▶ [Short exercise 1]: In the B2B lessons article, how did switching a company from manual delivery to an API change its margins?
▶ [Short exercise 2]: Reproduce the passage of the B2B lessons article from "We recently got" to "the lively conversation.".
#### Extract to read ####
The 10 B2B lessons we learned from Chrys Chrysanthou

BECO Capital
BECO Capital
Published in
4 min readMay 10, 2017

We recently got the chance to sit down with Cyprus native and London resident Chrys Chrysanthou from Notion Capital at Bayzat’s offices where we discussed some of the challenges of building a B2B tech business. Kauffman Fellows Chrys and our own Yousef Hammad led the lively conversation.

Here are some of the nuggets that Chrys shared during our chat…

  1. Beware of false positives. This is one of the biggest mistakes Chrys sees startups make. Be careful not to misunderstand traction, because it could be the wrong kind of traction, and keep on trying to figure out how big is the pain point, and who hurts the most. Is there a big enough wallet on the pain point? $1 million in run rate can still mean negative margins if you’re not scalable. Chrys says they took a company from manual delivery to an API which took them from negative to 80% margins, which at $100k revenue is a far better place to be.
  2. When and how you expand to a new market depends on your structure and culture. If you have one founder, it’s tricky to expand. If you have 2 founders, leave one behind. If you’re one founder, make sure you have enough time to hire, on board and ramp up someone to manage the home office.
#### Supplied information ####
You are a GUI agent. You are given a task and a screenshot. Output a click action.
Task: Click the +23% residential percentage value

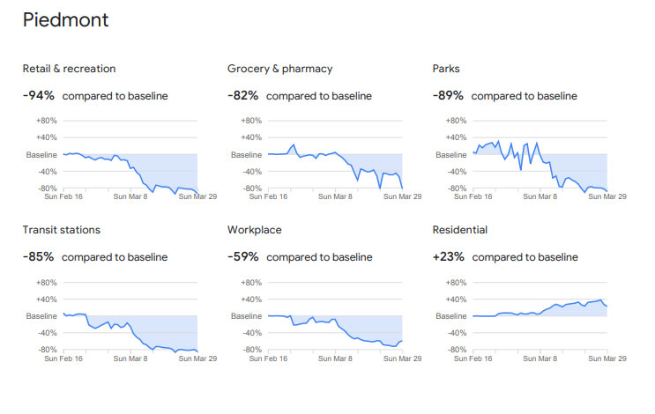(x=448, y=256)
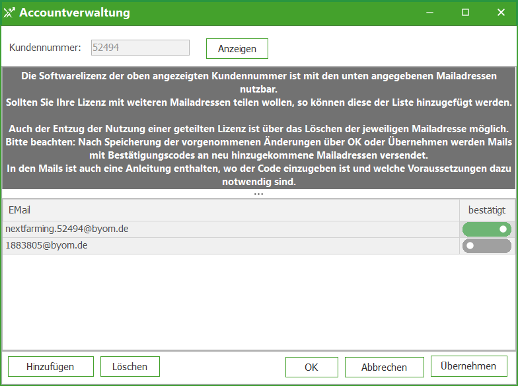The image size is (518, 386).
Task: Click the Accountverwaltung app icon in title bar
Action: pos(9,13)
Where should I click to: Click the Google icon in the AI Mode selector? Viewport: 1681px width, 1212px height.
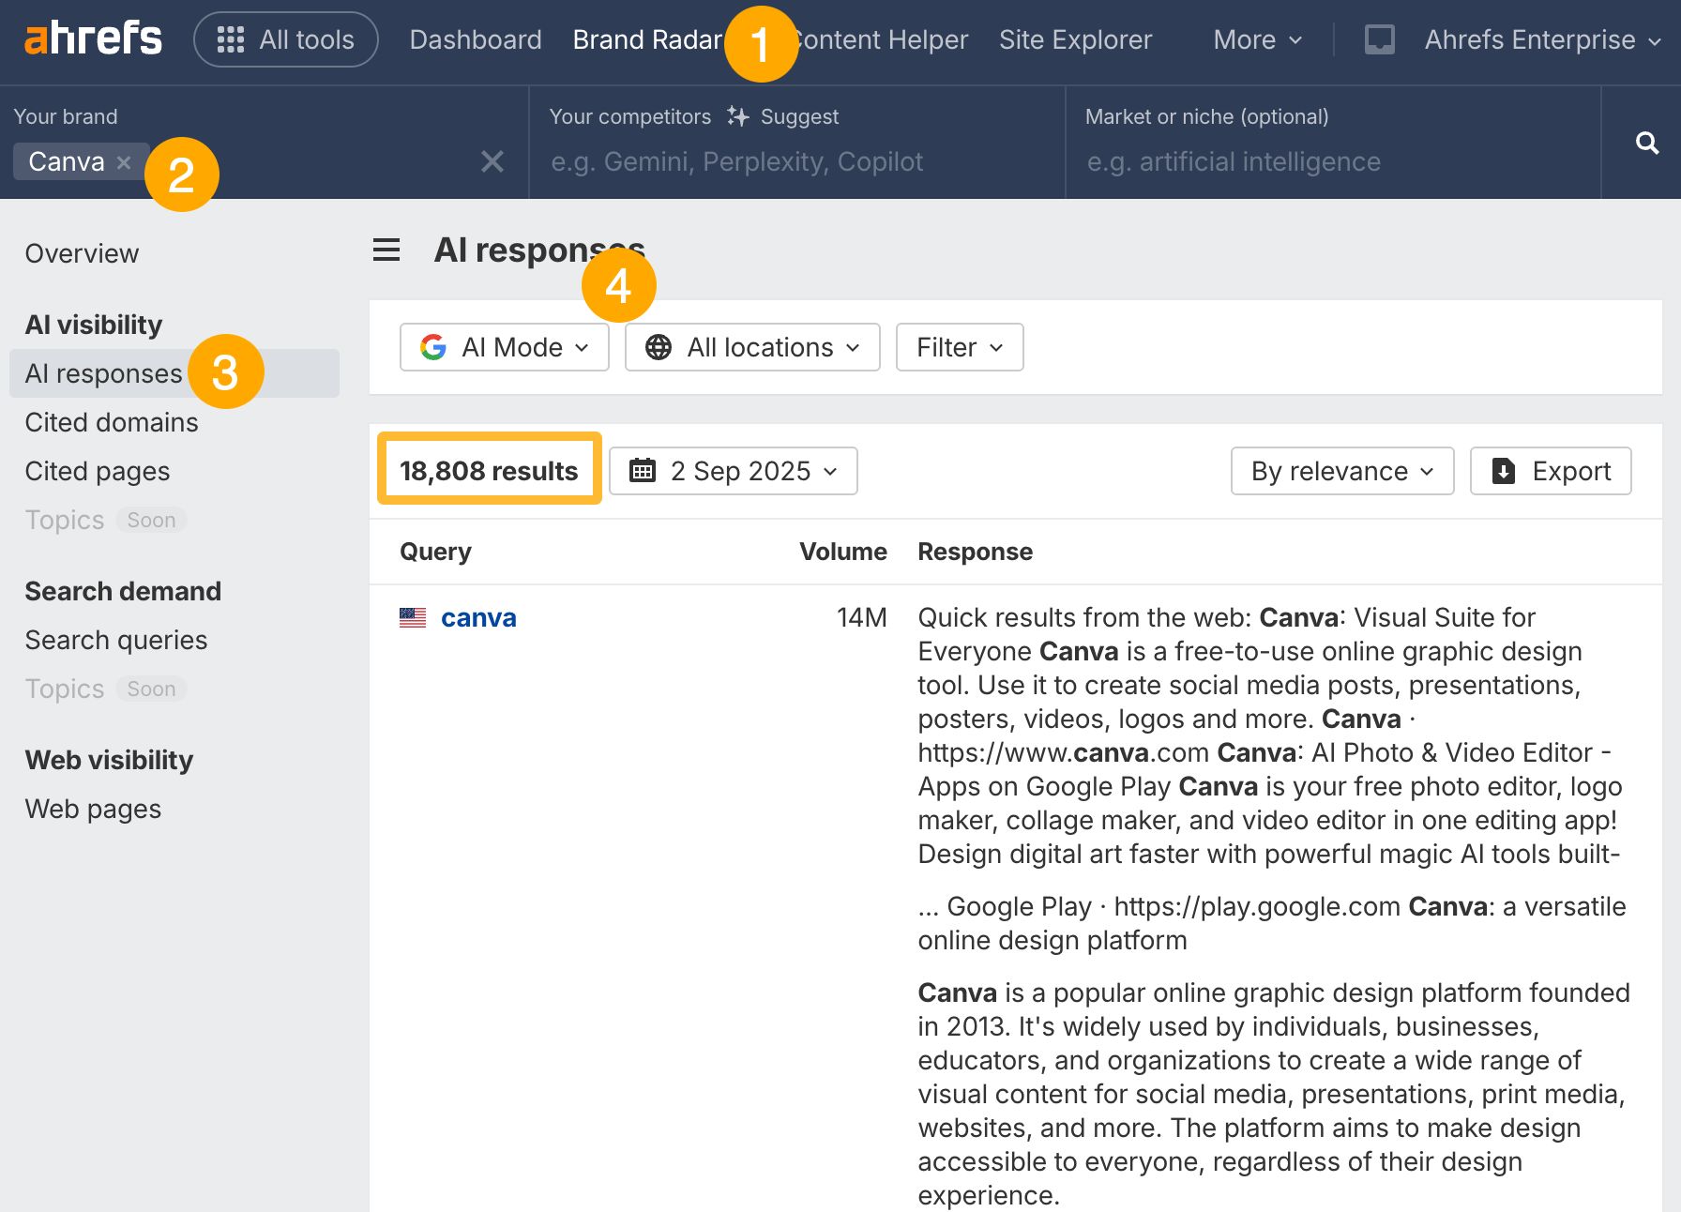pyautogui.click(x=434, y=347)
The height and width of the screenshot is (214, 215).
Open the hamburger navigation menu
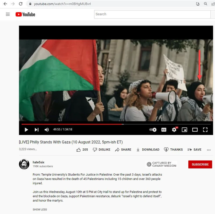click(8, 14)
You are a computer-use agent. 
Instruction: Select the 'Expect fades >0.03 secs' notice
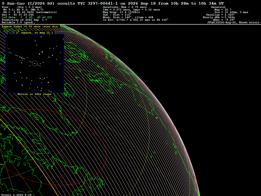coord(30,27)
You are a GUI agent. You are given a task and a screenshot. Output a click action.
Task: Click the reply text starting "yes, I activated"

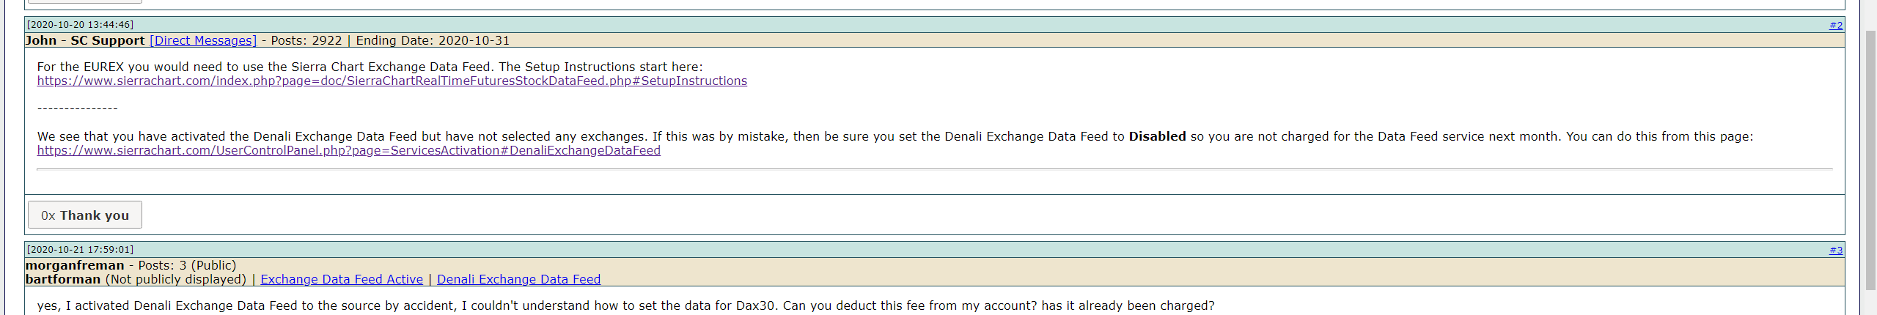tap(625, 305)
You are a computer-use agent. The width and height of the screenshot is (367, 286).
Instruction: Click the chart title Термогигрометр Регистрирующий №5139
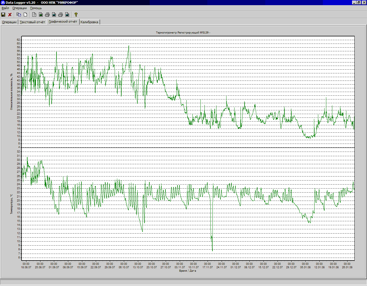tap(183, 33)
####
▶ [Written response 1]: It took the company from negative margins to 80% margins.

▶ [Written response 2]:
We recently got the chance to sit down with Cyprus native and London resident Chrys Chrysanthou from Notion Capital at Bayzat’s offices where we discussed some of the challenges of building a B2B tech business. Kauffman Fellows Chrys and our own Yousef Hammad led the lively conversation.